Mar 122025
 

(Andy Synn puts the debut album from New York weirdniks Frogg under the microscope)

Metal, as we all know, is a serious business for serious people.

And what could be more serious than a colossal cosmic amphibian attempting to devour the moon?

Honestly, it kind of puts all our common, everyday concerns into perspective, doesn’t it?

Of course, a quick perusal of their lyrics (sample: “…their motive is clear yet they always cry wolf / to feast upon the sheep…“) will tell you that – like their peers in Vampire Squid (whose pun-tastic song titles conceal an underlying concern for the natural environment and our impact on it) or Slugdge (whose metaphysical mollusc-worship also serves as a potent metaphor for the struggle to maintain one’s mental health in an increasingly insane world) – there’s more to Frogg than meets the eye.

They’re not quite on the same level just yet, of course – with this being their first full-length album the band are ultimately mere Tech Death tadpoles in comparison, and clearly still growing into their adult form – but there’s definitely a lot of promise and potential to their OTT hybrid of indulgent instrumental proggery, shameless neoclassical shreddery, and retro-genetic Deathcore DNA.

Opener “Walpurgisnacht”, for example, is a prime example of the band’s genre-blending fusion-metal, landing somewhere between Colors-era Between the Buried and MeWe Are the Nightmare period Arsis, and The Faceless circa Akeldama as it shimmers, shudders, and shreds away at the established musical boundaries, while the more streamlined “Dandelion” suggests that, even for a band as demonstrably obsessed with excess as Frogg, sometimes less actually is more.

That being said (and, to be clear, I said “sometimes” for a reason) the mid-section of the album – running from the unstoppable metallic momentum of “Eclipse I: Bakunawa”, through the fluid, progtastic fretwork of “Eclipse II: Sickened By Silence”, to the catchy climactic grooves of “Interspecific Hybrid Species” (whose fret-melting melodic fury makes it arguably the best track on the entire record) – is where Frogg really show what they’re capable of… the heavier parts are heavier, and hit that little bit harder, the proggier parts are proggier, and push things that little bit further, and the hooks are, well, hookier, but also that little bit weirder in a wonderfully unpredictable, but equally irresistible, way.

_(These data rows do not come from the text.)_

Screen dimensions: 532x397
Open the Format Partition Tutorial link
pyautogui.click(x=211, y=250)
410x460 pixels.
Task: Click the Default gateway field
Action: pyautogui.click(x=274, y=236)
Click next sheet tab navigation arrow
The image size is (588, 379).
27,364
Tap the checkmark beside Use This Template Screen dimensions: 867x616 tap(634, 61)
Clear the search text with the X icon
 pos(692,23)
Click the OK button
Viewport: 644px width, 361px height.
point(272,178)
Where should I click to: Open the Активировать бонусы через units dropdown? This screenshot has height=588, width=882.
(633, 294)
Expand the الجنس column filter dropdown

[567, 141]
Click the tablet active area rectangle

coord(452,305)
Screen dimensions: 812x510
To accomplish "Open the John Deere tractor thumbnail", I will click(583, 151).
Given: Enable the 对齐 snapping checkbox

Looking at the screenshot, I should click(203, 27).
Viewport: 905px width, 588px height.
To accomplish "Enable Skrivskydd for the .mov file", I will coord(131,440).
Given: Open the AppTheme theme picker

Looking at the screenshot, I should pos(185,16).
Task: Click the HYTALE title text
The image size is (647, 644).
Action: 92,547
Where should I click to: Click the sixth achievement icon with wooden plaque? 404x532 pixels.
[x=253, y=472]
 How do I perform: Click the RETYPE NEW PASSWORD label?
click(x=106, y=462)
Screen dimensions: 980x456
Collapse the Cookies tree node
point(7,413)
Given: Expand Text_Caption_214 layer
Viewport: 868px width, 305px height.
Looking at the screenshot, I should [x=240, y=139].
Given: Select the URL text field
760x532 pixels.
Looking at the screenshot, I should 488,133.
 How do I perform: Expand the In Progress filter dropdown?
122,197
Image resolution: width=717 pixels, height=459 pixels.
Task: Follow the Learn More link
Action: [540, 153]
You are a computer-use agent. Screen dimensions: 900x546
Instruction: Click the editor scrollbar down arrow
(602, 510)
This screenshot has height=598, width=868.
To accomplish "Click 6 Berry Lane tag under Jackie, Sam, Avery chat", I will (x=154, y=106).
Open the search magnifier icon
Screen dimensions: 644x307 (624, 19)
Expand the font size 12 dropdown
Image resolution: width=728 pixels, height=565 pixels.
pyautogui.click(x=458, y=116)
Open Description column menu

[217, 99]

Sure, there’s a few gaps in the band’s songwriting skills (a handful of tracks fall into the trap of just throwing as many riffs and notes at the wall as possible, in the hope that something will stick) and not every musical mutation is a viable one (the attempted inclusion of some almost Protest the Hero-like clean vocals in “Wake Up”, for example, while not necessarily a bad idea on paper, is an obvious evolutionary dead end in practice), but there’s ample evidence here, assuming the right combination of environmental pressures and forward-thinking, intelligent design – selecting for just the right genotypes and phenotypes to maximise the group’s hybrid vigour – that Frogg could easily develop into one of the dominant species on our planet in just a few generations.